Se in Francia, dove uscirà il 18 agosto prossimo, Beijing Coma sarà «il titolo più importante della rentrée letteraria», ci ha detto ancora l’editor di Flammarion, negli Stati Uniti e in Inghilterra, dove è in libreria da pochi giorni - uscita concertata in prossimità dei Giochi olimpici - ha già scatenato l’entusiasmo della stampa: «Accade soltanto una volta in dieci anni, e forse in un’intera generazione - ha scritto il Telegraph - che un romanzo narri in modo così profondo il modo in cui guardiamo al mondo e a noi stessi». Il New Yorker lo descrive come un ritratto unico della «Tienanmen Generation», ma e lamenta che i lettori occidentali rimarranno all’oscuro di una serie di significati comprensibili soltanto ai cinesi.

I quali saranno gli unici a non potersi permettere la lettura di questo capolavoro annunciato: Ma Jian viene stampato al massimo a Taiwan - e comunque questo romanzo non arriverà in quei lidi prima dell’anno prossimo, in occasione dei vent’anni dall’eccidio di piazza Tienanmen - ed è interdetto in Cina. Punizione ancora più atroce per un autore il quale, pur vivendo a Londra e in esilio da anni, continua a parlare soltanto la propria lingua madre e rimane legato indissolubilmente al proprio Paese, che ospita ancora la sua famiglia di origine.

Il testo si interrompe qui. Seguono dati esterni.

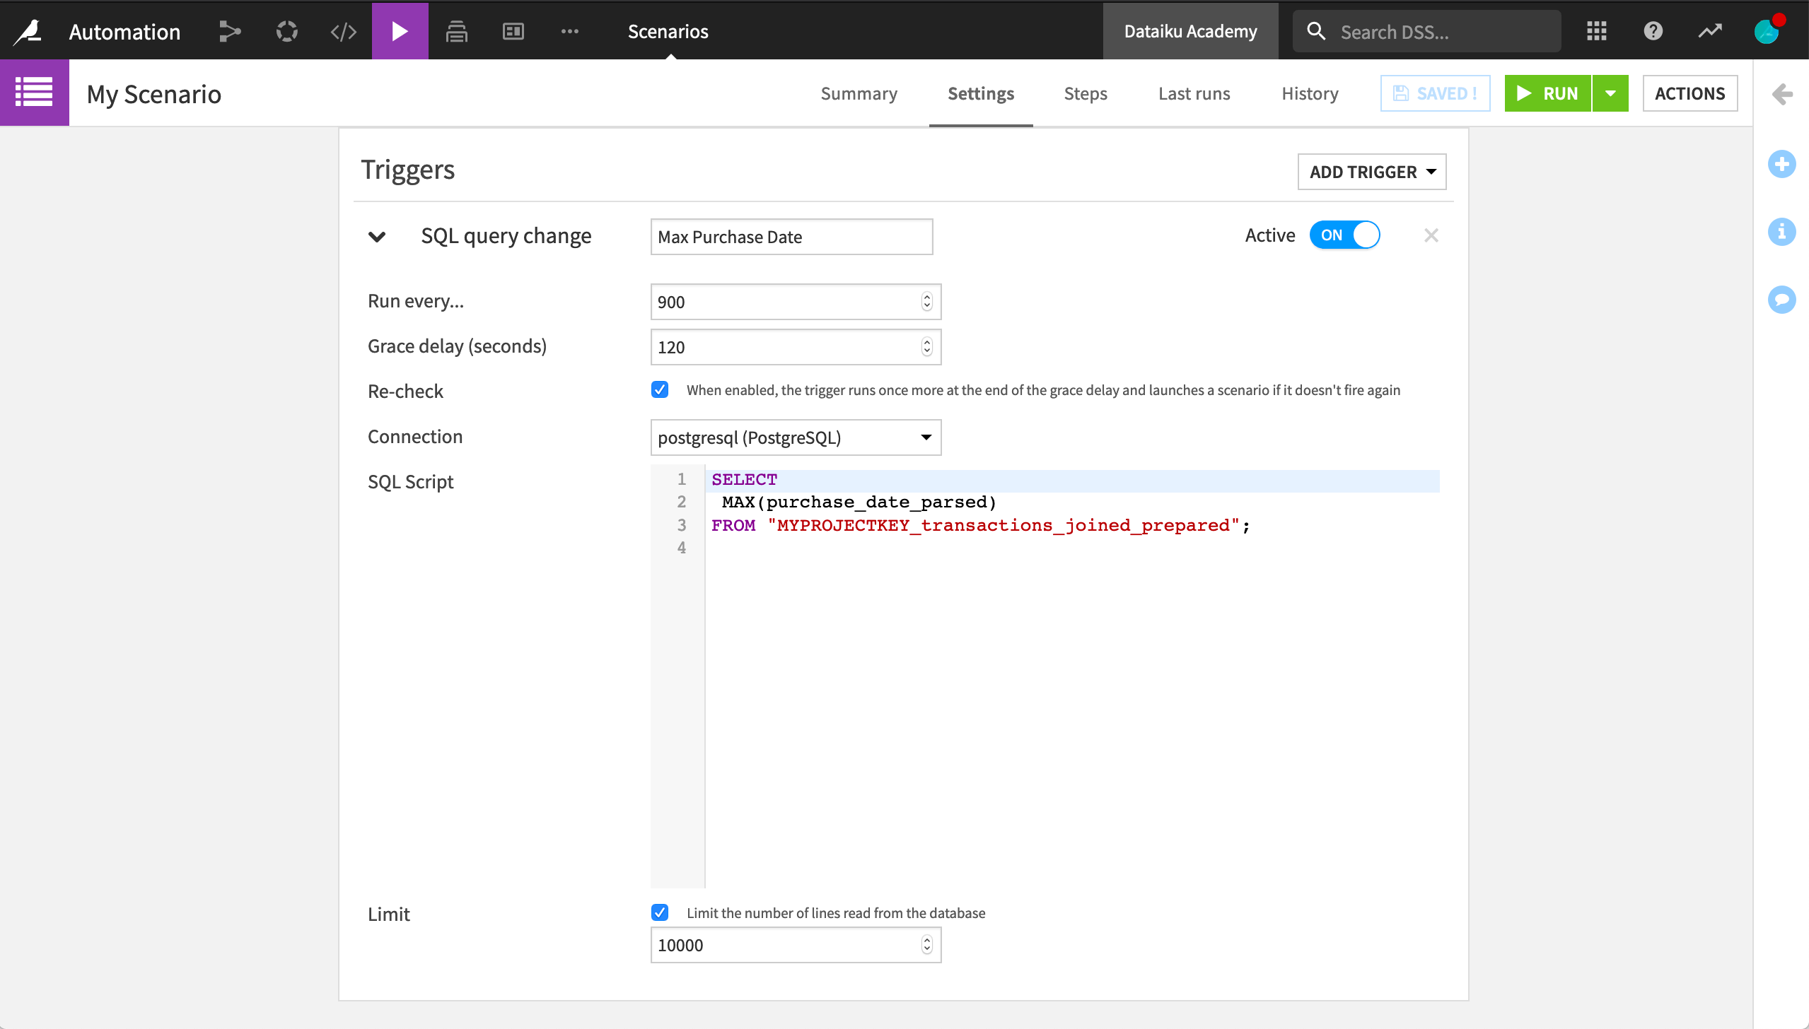The image size is (1809, 1029).
Task: Adjust the Limit lines stepper to change value
Action: 928,945
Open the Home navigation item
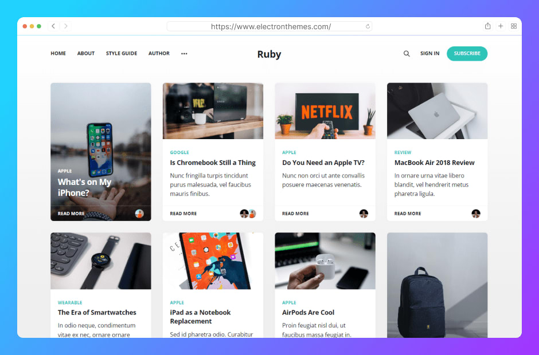The image size is (539, 355). 58,54
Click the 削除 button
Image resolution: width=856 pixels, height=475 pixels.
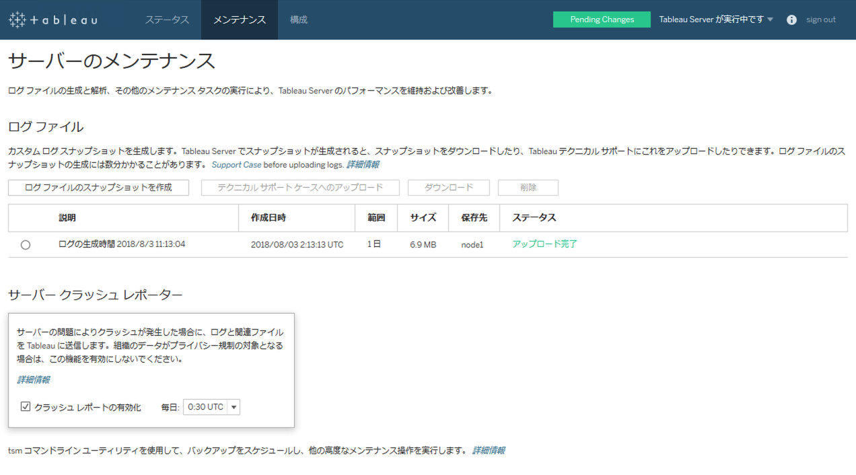pyautogui.click(x=528, y=187)
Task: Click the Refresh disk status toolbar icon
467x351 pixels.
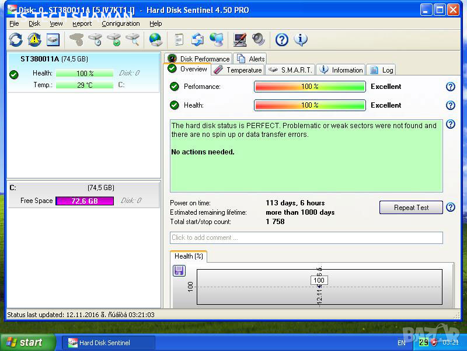Action: [x=16, y=40]
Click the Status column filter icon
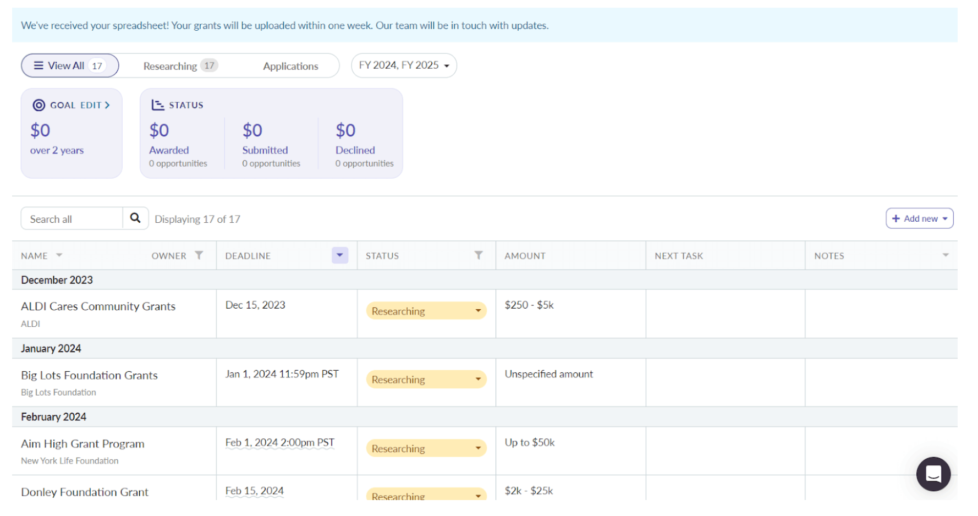978x516 pixels. click(x=479, y=255)
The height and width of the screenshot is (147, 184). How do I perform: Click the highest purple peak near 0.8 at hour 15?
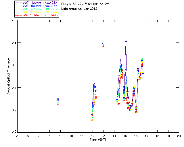coord(126,41)
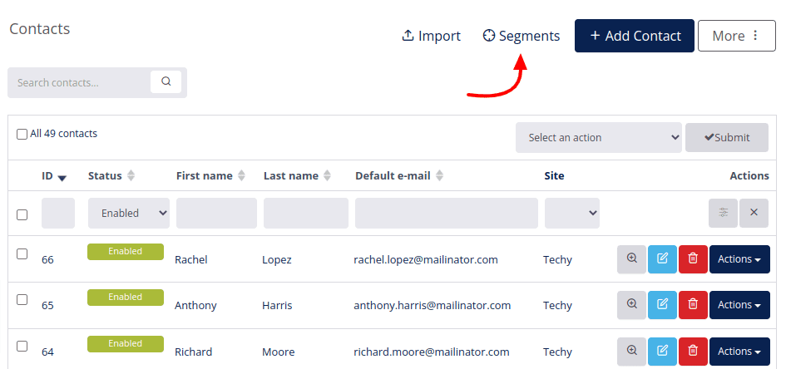This screenshot has width=786, height=369.
Task: Select checkbox for Rachel Lopez row
Action: coord(22,253)
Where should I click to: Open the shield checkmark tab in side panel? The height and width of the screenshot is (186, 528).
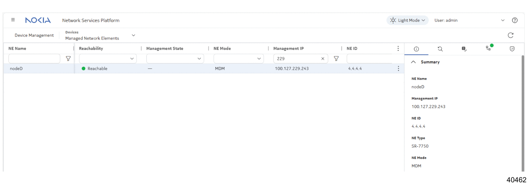coord(512,49)
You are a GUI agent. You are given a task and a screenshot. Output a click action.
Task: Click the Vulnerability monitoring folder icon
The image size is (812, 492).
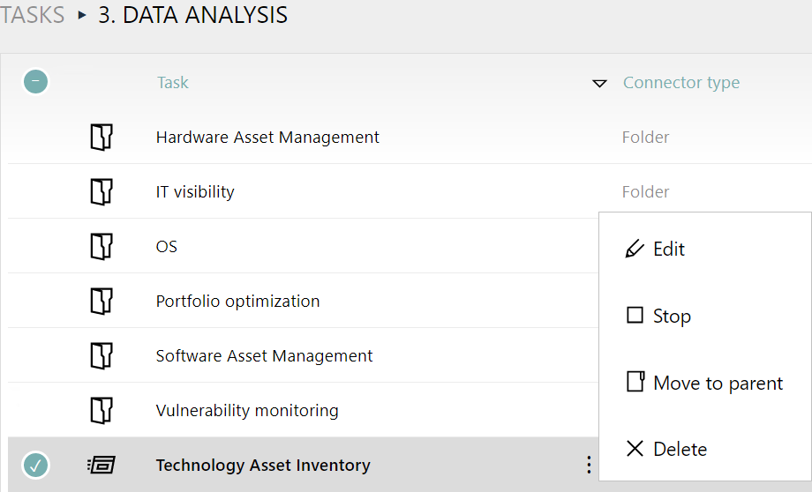pos(102,411)
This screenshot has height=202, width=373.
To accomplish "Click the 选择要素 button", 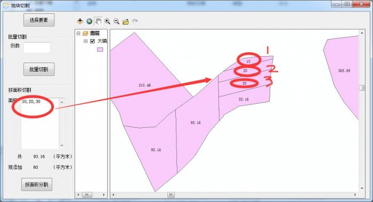I will click(39, 20).

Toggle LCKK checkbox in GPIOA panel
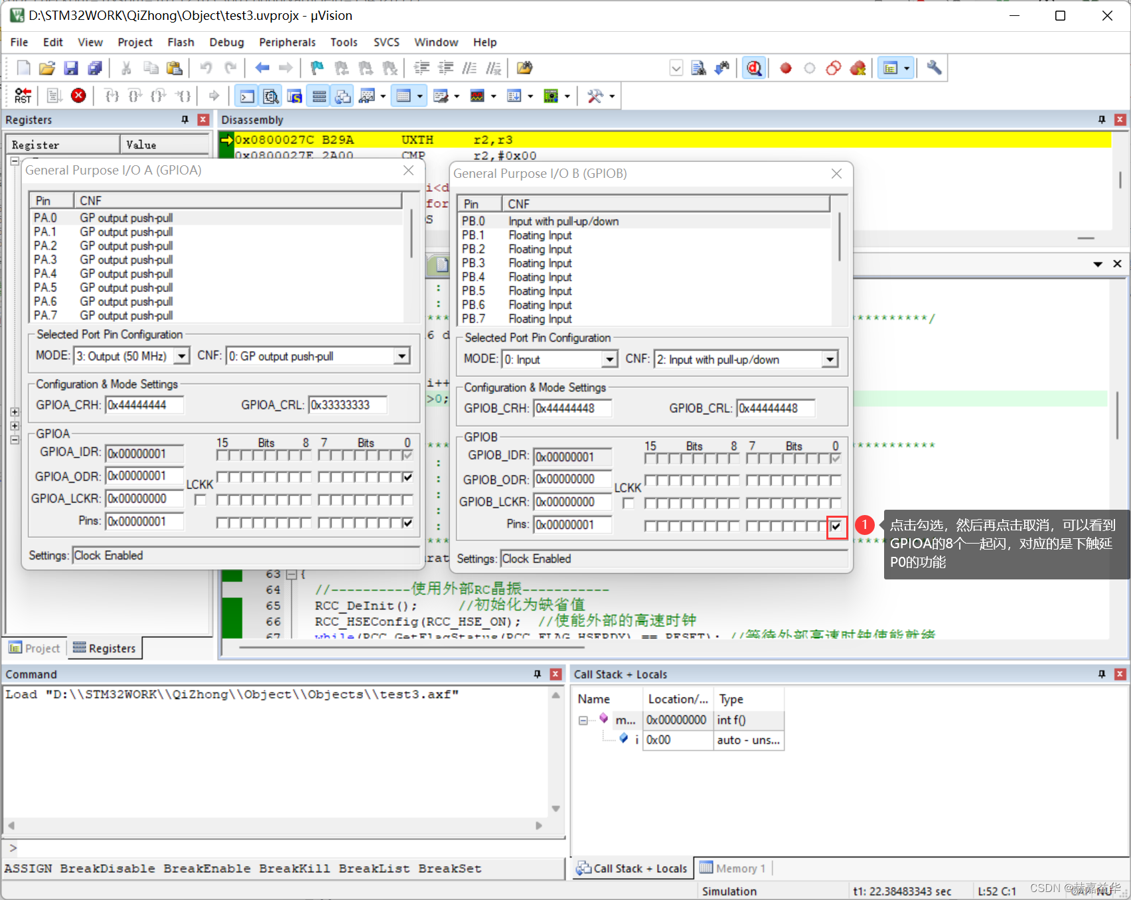(x=200, y=500)
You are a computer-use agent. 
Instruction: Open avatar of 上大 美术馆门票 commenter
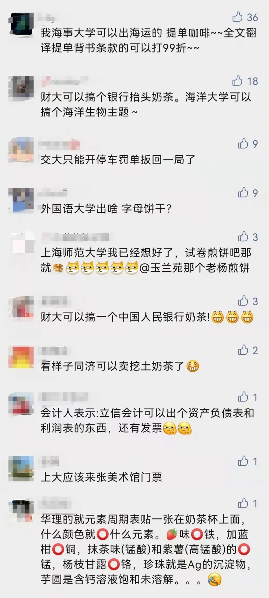(x=21, y=468)
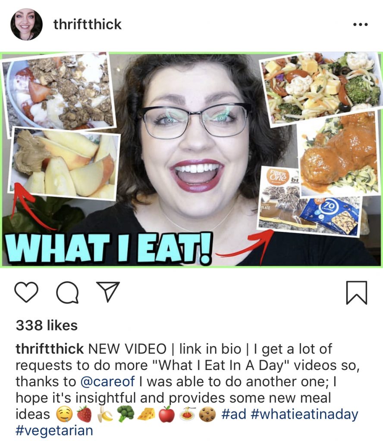Open thriftthick's profile picture

(26, 25)
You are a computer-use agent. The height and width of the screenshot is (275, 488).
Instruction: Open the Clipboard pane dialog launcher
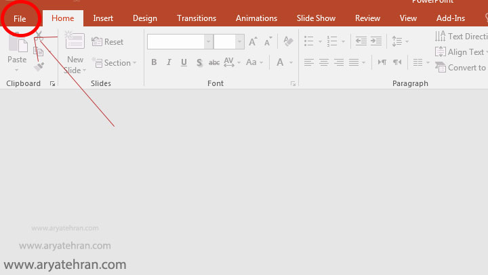[52, 84]
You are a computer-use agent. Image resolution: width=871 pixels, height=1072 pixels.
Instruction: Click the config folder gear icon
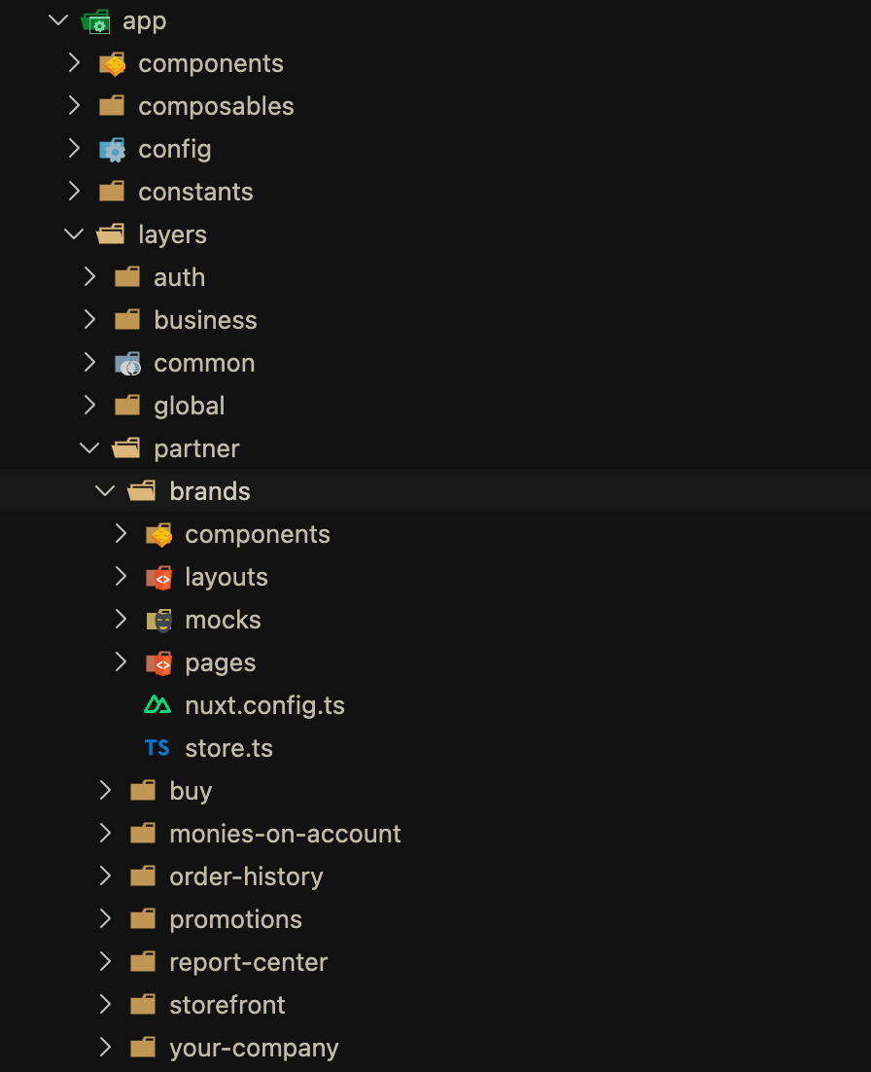click(112, 149)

Sebbene Ma Jian sia già noto ai lettori italiani per Spaghetti cinesi (Feltrinelli, 2006), affresco della Cina post Tienanmen, «delle riforme denghiane, delle libertà ritrovate e dei facili guadagni», anche noi dovremo attendere quasi un anno prima di leggere Beijing Coma, come conferma il suo editor italiano, Fabio Muzi Falconi, che si è aggiudicato i diritti per Feltrinelli: «Il romanzo uscirà in Italia insieme a una raccolta di racconti, Tira fuori la lingua: la stessa che gli studenti di piazza Tienanmen tenevano nel tascapane tra aprile e giugno ’89, fino al giorno del massacro.

L’importanza politica e culturale del romanzo è assoluta: noi ci siamo aggiudicati i diritti due anni fa, ma l’anno scorso a Francoforte non si parlava d’altro. Si tratta del romanzo simbolo della dissidenza, l’unico che sia riuscito a rendere in modo universale il sentimento degli oppositori al regime comunista cinese. Ma Jian ha fatto rivivere una generazione di giovani che il regime aveva cancellato: i movimenti studenteschi di cui le nuove generazioni cinesi non sanno praticamente nulla prendono vita come in un nuovo Sessantotto: chi prepara gli striscioni, chi progetta i cordoni, chi stampa i giornali clandestini ha di nuovo un volto. E così il mutismo del governo, il massacro, la cancellazione della memoria vengono rievocati, dissolvendo il tabù. Ma Jian è l’esponente di un movimento più ampio, che vede l’affermazione della personalità individuale, in opposizione al collettivismo comunista, come unica fonte di salvezza e sviluppo dell’uomo».

Folgorata dal romanzo anche l’editor inglese Rebecca Carter, responsabile dei titoli stranieri per il colosso Random House: «Forse Proust vi sembrerà uno strano paragone, ma è a lui che ho pensato quando ho letto Beijing Coma la prima volta. Un libro lento e per questo straordinario (un grande scrittore non corre mai), di cui ho seguito la genesi per molti anni.

Un manifesto per ogni spirito umano, la vittoria dell’individuo sulla piazza, dell’uomo su una società in cui siamo ridotti a numeri. La storia cinese cancella le cose e le generazioni: Beijing Coma aiuterà cinesi e occidentali a non dimenticare».